> **ACTIVITIES**
#1 Answer these questions about the app store text:
(a) Which two Apple competitors now support alternate app installation options?
(b) What package manager is given as an example of a third party app store?
(c) For which two kinds of apps could a third party app store take a more laissez-faire approach?
#2 Which companies are named in the app store text? List every one.
#3 Reproduce the app store text from "A third party app store (or" up to and including "primary web browser.".

-- GIVEN TEXT follows --

Two major Apple competitors, Google and Microsoft, now support alternate app installation options on their platforms, something that could potentially sway regulators working on antitrust legislation in the United States and other countries.

When I heard the original part of the Windows 11 announcement, I got the sense that the Microsoft Store would become either a store "platform", where other people could host Microsoft Store-shaped objects or a browser, through which other stores could be federated. Making the separate stores available for download through their store itself (which is mostly what it all comes down to) is a reasonable way to cut this Gordian knot.

But here's the thing. Alternative Android stores, alternative Windows stores — they already exist. They have existed for years, the technical platform has existed for years, all issues have been ironed out or known for years, and the major tide has been closing an open system (for Android, "anyone can do anything", for Windows, "Microsoft can't build a regular application cooler than you can" (literally)).

For Apple, the starting point is the complete opposite. A closed system, including a secure (in theory) sandbox architecture, with isolation of resources, deep layering in the system from bootloading upwards, and with "entitlements" and a set of permissions to unlock or manage who gets access to what. And, at the top, an App Store to download new app bundles to the device, and to set ongoing organizational policy about who gets access to what.

A third party app store (or package manager like Cydia) which wants to use this system has to have the routes to playing the App Store piece cleared to it, and for all the dozens of policies for which apps get to do what, in each case where Apple is listed as the arbiter, there will need to be a decision to delegate it or not. For instance, a third party app store could have a more laissez-faire approach to who gets to write a Network extension (VPN) or primary web browser.

There's also the gooey technical middle ground - for example, if you want to allow multiple web rendering engines, is there also then a need to make apps that can themselves provide frameworks to other apps? Personally, I think apps being able to work together and provide extensions, opt-in mutual integration points in an XPC-like way or export/import data in a way that uses the ask-for-get-granted-permission system to its advantage is long overdue and would leapfrog the current URL/Shortcuts-based workarounds.

-- GIVEN TEXT concluded --
-- RECORDS SHOWN follows --

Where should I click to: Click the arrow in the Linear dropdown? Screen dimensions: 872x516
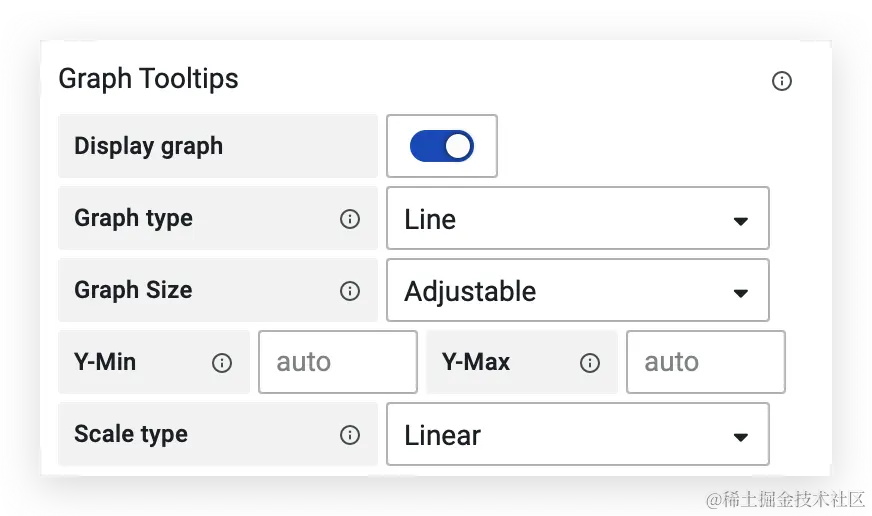point(740,437)
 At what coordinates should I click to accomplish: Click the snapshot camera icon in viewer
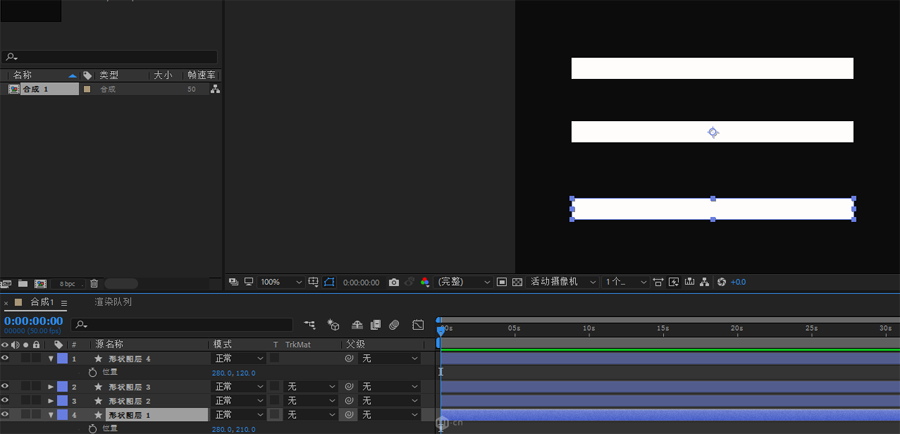pos(394,283)
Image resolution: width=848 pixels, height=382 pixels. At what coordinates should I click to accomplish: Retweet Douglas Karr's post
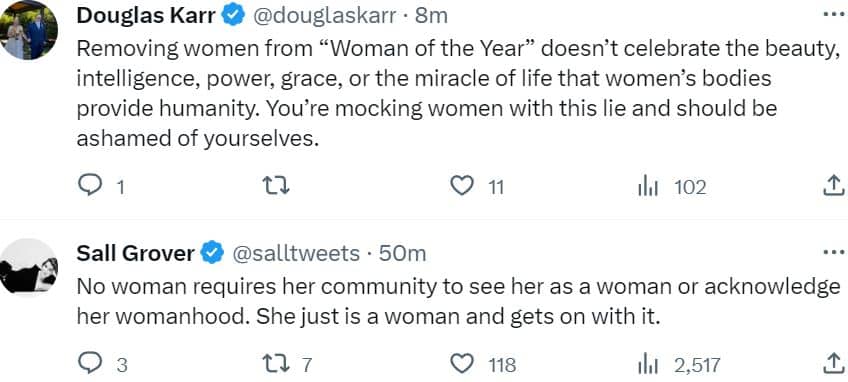[276, 187]
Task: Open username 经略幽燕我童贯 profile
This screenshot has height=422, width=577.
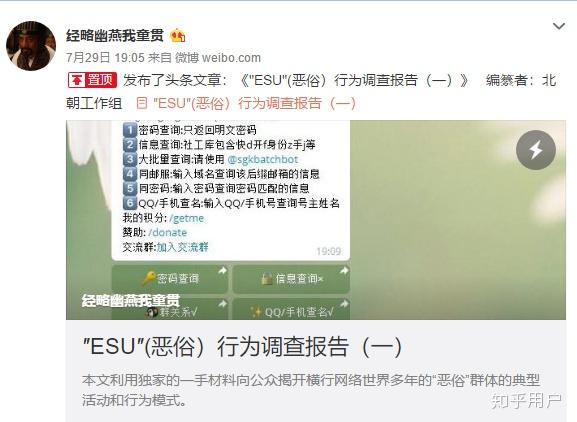Action: (115, 36)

-- RECORDS SHOWN concluded --

> **ANSWERS TO THIS EXERCISE**
#1
(a) Google and Microsoft
(b) Cydia
(c) A Network extension (VPN) and a primary web browser

#2
Apple
Google
Microsoft

#3
A third party app store (or package manager like Cydia) which wants to use this system has to have the routes to playing the App Store piece cleared to it, and for all the dozens of policies for which apps get to do what, in each case where Apple is listed as the arbiter, there will need to be a decision to delegate it or not. For instance, a third party app store could have a more laissez-faire approach to who gets to write a Network extension (VPN) or primary web browser.